#### [WHAT IS NEEDED]
Please copy out every line of the listing below in which the word "marker" appears.

#### [EXTRACTED INFORMATION]
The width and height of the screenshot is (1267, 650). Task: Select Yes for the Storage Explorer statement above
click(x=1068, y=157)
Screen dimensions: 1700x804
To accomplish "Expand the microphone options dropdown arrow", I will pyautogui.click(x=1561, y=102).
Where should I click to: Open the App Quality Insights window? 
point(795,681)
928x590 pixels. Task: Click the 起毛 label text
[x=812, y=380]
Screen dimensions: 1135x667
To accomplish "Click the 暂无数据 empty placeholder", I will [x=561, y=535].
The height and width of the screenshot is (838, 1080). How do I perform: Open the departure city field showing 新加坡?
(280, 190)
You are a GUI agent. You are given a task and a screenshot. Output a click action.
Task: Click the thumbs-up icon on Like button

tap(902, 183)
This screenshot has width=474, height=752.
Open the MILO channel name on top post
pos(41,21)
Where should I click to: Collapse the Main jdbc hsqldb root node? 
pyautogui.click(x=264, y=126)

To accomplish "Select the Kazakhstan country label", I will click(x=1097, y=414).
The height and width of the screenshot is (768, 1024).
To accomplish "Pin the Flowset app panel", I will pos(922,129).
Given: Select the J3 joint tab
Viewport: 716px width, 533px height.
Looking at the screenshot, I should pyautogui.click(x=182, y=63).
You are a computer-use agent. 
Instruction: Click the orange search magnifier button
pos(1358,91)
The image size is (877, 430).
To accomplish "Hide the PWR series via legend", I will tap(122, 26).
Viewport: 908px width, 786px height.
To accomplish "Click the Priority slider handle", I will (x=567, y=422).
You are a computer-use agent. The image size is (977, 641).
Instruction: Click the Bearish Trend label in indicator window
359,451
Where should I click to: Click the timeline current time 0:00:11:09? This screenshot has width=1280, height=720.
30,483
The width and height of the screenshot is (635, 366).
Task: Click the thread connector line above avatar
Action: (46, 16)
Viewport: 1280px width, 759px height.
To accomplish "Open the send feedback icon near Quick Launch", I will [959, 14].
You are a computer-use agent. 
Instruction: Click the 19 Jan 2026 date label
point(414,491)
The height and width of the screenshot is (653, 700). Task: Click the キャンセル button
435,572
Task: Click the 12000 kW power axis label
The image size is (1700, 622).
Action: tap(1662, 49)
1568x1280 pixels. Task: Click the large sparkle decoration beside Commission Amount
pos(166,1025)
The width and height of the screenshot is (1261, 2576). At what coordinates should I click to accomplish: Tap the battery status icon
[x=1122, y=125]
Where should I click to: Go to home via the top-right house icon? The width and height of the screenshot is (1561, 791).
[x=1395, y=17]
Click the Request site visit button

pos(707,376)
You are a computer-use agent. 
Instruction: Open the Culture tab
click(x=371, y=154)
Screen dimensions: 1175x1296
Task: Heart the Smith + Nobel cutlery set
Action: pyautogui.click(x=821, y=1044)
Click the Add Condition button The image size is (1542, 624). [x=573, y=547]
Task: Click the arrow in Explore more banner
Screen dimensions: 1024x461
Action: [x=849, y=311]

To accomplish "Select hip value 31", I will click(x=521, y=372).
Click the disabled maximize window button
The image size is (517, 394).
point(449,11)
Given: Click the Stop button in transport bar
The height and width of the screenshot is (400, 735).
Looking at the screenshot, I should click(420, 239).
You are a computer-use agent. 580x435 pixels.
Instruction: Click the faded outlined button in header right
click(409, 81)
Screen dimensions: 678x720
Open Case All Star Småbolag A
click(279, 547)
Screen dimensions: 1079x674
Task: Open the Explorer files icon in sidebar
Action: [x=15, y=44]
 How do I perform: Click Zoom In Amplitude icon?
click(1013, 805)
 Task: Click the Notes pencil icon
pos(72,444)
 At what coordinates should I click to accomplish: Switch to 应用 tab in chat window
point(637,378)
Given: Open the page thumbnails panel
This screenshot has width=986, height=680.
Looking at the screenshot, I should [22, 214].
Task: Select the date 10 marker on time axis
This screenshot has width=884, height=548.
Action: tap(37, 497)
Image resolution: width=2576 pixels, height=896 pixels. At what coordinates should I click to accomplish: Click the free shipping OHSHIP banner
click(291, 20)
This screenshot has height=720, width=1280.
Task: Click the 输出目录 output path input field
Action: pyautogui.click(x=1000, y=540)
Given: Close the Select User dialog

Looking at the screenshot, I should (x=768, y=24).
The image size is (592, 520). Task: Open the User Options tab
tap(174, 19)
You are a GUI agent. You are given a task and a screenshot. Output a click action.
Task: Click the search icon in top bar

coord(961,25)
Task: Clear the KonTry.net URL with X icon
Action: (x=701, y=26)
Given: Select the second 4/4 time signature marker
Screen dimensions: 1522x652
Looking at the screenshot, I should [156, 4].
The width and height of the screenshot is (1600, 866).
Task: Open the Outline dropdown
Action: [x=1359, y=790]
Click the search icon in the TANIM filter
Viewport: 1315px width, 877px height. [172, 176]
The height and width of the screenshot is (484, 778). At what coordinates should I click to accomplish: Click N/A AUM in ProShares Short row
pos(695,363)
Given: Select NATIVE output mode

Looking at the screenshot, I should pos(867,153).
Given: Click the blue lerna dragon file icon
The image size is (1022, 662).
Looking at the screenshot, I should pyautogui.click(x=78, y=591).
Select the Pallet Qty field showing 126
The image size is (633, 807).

#### [RESULT OF THE TASK]
Task: Select the date 10 marker on time axis
Given: Select the second 4/4 time signature marker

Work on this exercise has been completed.